Try it:
Only the count is needed. Count the lines below with the word "gear" in them.

*** Data extract ***

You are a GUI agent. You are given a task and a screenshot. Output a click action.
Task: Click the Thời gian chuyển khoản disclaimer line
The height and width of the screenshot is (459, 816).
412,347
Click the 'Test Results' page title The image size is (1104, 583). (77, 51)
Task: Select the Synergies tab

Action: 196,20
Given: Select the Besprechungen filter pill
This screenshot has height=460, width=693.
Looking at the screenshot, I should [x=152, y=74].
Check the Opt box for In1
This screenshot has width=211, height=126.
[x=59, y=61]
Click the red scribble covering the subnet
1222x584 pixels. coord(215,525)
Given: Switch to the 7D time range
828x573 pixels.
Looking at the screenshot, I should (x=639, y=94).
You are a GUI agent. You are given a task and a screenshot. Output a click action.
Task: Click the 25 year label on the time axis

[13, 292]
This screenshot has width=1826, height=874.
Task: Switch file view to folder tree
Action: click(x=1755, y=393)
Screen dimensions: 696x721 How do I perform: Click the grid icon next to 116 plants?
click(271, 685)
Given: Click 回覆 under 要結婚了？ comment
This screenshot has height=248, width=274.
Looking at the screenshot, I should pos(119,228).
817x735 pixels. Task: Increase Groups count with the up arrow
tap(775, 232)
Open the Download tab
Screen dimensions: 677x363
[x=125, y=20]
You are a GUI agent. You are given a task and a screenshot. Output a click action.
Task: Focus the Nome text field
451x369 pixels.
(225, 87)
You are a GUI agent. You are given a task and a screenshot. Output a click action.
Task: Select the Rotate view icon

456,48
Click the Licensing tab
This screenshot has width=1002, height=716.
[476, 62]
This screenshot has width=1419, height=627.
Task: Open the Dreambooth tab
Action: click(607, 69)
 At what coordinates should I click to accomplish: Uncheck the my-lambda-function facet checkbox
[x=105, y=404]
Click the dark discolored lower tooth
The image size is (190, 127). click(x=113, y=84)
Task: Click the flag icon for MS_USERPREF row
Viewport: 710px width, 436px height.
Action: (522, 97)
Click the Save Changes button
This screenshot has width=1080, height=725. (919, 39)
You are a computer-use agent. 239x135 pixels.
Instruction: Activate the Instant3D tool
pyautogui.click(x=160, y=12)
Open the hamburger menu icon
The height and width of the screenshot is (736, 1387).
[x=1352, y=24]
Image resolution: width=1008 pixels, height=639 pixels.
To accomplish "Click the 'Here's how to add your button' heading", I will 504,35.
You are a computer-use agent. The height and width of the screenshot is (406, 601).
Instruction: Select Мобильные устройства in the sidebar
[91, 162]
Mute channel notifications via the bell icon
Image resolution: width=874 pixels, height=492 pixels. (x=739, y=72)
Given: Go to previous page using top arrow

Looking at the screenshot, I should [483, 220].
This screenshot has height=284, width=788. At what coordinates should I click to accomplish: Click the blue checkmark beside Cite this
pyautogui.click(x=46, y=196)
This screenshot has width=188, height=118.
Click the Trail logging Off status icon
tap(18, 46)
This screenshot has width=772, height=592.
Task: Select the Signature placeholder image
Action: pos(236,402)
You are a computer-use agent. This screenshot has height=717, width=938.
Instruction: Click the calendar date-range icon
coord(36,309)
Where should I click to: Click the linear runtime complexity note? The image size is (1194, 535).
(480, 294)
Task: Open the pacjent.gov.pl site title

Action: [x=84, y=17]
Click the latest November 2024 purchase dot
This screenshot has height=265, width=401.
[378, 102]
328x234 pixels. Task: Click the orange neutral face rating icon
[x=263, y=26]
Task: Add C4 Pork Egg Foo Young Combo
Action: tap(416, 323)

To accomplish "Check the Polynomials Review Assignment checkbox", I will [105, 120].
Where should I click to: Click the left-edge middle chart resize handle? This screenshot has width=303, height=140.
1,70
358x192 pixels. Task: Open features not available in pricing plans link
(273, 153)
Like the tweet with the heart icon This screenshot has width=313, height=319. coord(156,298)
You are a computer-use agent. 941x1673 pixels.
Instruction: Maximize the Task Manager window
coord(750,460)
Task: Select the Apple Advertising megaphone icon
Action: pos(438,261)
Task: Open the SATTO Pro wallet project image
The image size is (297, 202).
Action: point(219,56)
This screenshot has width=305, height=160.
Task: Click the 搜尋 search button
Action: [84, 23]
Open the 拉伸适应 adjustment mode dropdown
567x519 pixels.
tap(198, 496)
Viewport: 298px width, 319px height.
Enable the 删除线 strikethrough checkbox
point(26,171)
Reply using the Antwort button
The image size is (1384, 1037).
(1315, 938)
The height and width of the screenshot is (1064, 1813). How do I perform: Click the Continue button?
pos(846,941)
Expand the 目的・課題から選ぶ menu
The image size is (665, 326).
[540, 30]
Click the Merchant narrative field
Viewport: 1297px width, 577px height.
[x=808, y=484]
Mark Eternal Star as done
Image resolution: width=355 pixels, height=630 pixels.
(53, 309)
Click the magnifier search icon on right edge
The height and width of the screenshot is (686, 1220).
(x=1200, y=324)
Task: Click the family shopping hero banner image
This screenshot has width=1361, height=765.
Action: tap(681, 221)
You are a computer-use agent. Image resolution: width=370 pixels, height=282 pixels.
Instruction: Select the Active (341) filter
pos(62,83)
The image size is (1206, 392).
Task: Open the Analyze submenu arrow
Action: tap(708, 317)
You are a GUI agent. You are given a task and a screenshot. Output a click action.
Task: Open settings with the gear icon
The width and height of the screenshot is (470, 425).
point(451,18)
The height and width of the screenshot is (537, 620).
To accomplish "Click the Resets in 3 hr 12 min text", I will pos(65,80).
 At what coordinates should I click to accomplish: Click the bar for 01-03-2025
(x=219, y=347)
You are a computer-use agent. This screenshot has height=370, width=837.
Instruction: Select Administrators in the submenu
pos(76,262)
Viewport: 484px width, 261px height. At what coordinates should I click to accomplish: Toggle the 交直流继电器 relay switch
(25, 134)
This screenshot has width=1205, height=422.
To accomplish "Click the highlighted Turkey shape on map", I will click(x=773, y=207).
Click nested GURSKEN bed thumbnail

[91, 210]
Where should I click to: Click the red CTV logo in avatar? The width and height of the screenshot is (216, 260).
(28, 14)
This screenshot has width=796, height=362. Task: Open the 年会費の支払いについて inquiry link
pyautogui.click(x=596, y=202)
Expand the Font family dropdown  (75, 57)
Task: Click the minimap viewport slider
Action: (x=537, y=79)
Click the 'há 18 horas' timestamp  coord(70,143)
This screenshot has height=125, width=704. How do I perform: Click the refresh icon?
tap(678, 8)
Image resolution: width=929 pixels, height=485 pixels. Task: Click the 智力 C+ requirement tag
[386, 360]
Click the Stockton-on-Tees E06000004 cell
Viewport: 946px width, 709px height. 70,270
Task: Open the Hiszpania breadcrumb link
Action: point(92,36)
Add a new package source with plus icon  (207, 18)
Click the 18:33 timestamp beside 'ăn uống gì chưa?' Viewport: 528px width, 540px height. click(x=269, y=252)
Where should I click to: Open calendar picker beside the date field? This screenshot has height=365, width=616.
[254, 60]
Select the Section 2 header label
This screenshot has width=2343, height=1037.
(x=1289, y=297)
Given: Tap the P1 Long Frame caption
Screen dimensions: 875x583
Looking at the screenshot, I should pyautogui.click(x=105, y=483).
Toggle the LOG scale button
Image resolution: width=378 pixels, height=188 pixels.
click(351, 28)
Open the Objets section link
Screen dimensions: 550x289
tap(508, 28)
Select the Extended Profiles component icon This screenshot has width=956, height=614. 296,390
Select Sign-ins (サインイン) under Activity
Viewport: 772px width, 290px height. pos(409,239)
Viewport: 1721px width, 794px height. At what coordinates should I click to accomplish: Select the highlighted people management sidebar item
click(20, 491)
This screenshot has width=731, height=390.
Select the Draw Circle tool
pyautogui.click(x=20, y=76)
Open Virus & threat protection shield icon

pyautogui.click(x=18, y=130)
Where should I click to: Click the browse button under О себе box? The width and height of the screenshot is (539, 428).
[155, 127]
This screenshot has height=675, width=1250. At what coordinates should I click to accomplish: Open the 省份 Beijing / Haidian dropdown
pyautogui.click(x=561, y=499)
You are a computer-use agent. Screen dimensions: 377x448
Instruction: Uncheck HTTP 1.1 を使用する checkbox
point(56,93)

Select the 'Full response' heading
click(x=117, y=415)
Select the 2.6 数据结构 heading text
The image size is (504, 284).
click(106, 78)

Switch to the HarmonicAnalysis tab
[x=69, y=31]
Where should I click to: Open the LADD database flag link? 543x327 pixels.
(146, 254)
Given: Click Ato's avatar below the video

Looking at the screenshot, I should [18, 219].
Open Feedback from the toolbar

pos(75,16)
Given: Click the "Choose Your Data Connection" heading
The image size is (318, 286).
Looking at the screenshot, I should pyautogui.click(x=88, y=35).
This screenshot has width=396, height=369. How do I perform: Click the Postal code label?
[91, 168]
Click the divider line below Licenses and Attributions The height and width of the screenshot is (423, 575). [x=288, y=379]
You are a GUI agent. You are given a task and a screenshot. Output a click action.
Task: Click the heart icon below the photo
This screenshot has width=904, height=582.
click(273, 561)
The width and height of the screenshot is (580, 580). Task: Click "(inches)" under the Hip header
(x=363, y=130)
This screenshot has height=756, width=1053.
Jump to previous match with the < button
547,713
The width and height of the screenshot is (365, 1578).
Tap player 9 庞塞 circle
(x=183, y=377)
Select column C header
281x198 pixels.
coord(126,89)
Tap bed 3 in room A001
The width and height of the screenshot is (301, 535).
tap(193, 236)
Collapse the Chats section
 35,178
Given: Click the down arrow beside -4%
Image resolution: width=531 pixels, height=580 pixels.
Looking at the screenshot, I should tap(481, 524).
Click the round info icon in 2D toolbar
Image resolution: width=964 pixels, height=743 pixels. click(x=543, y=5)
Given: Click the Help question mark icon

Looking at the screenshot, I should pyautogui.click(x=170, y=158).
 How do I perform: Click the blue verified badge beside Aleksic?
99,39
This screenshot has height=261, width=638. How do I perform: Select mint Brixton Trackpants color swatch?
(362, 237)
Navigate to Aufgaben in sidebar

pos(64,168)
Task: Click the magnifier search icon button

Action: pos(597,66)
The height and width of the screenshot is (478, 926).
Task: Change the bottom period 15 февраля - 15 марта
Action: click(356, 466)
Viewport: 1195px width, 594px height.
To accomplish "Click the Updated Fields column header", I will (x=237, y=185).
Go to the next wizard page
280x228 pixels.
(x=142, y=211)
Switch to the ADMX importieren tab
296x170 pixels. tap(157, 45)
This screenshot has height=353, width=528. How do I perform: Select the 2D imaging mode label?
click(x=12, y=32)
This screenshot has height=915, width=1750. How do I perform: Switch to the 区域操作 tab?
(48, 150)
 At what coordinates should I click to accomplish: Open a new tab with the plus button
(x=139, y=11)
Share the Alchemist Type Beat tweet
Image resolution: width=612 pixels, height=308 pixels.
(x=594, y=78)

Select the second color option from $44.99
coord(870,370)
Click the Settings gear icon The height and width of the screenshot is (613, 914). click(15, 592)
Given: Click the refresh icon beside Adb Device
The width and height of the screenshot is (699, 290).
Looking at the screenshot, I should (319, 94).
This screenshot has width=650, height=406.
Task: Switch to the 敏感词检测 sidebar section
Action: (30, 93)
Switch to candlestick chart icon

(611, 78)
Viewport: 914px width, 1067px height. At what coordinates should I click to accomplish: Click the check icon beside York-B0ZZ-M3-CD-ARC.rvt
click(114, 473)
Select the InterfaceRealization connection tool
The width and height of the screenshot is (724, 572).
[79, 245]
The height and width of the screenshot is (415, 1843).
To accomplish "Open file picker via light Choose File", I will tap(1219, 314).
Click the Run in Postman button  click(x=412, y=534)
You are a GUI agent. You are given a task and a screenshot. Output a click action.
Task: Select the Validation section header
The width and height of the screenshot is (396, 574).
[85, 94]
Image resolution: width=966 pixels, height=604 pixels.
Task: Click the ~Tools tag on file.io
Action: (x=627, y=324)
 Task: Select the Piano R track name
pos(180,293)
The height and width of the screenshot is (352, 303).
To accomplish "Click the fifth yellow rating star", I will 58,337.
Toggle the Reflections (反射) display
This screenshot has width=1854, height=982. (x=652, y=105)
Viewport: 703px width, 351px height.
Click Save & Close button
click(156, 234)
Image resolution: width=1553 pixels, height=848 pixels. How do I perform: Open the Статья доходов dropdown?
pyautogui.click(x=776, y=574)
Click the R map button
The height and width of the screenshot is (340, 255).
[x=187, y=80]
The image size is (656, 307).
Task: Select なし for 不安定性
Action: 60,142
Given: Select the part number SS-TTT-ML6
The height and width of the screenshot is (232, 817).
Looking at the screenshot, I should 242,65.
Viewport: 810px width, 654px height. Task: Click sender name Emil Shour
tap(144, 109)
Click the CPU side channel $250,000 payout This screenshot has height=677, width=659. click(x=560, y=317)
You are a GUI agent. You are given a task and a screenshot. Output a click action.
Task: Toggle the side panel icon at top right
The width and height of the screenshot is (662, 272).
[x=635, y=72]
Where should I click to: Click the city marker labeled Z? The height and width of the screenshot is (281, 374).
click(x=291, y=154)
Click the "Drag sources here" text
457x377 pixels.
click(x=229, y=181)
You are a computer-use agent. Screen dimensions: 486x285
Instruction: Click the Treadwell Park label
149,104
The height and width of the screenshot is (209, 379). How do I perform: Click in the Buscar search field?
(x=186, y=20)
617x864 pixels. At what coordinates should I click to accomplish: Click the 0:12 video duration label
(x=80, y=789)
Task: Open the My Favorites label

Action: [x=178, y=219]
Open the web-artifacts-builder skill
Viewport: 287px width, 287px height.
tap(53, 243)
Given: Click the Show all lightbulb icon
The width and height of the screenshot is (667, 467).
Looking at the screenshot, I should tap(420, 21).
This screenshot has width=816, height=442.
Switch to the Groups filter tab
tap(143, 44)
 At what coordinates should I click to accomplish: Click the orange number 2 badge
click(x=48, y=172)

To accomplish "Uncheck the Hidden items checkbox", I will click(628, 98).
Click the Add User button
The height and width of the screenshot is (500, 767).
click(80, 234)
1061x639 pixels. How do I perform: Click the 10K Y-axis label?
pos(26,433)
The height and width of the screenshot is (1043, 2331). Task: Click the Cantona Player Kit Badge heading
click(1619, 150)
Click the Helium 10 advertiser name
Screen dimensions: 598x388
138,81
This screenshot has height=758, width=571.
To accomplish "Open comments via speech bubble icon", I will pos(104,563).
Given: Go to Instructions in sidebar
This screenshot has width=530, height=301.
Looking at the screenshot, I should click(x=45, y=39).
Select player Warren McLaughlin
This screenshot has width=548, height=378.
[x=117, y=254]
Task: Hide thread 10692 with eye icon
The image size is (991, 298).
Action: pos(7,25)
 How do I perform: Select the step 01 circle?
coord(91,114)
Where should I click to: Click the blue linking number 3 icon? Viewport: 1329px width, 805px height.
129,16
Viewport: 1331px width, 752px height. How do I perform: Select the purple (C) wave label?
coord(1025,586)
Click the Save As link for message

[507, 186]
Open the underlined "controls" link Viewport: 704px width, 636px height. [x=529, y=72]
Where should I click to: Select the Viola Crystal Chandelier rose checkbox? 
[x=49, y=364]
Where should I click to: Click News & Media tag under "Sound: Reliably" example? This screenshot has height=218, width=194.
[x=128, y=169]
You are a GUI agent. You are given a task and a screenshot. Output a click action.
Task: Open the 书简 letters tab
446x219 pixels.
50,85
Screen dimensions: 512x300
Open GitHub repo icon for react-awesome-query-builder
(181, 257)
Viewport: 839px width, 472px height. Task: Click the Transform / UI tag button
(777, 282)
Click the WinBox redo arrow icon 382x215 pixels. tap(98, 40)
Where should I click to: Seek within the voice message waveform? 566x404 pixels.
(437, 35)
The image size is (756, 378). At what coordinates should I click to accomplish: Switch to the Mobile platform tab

*** End of Data extract ***

Task response:
2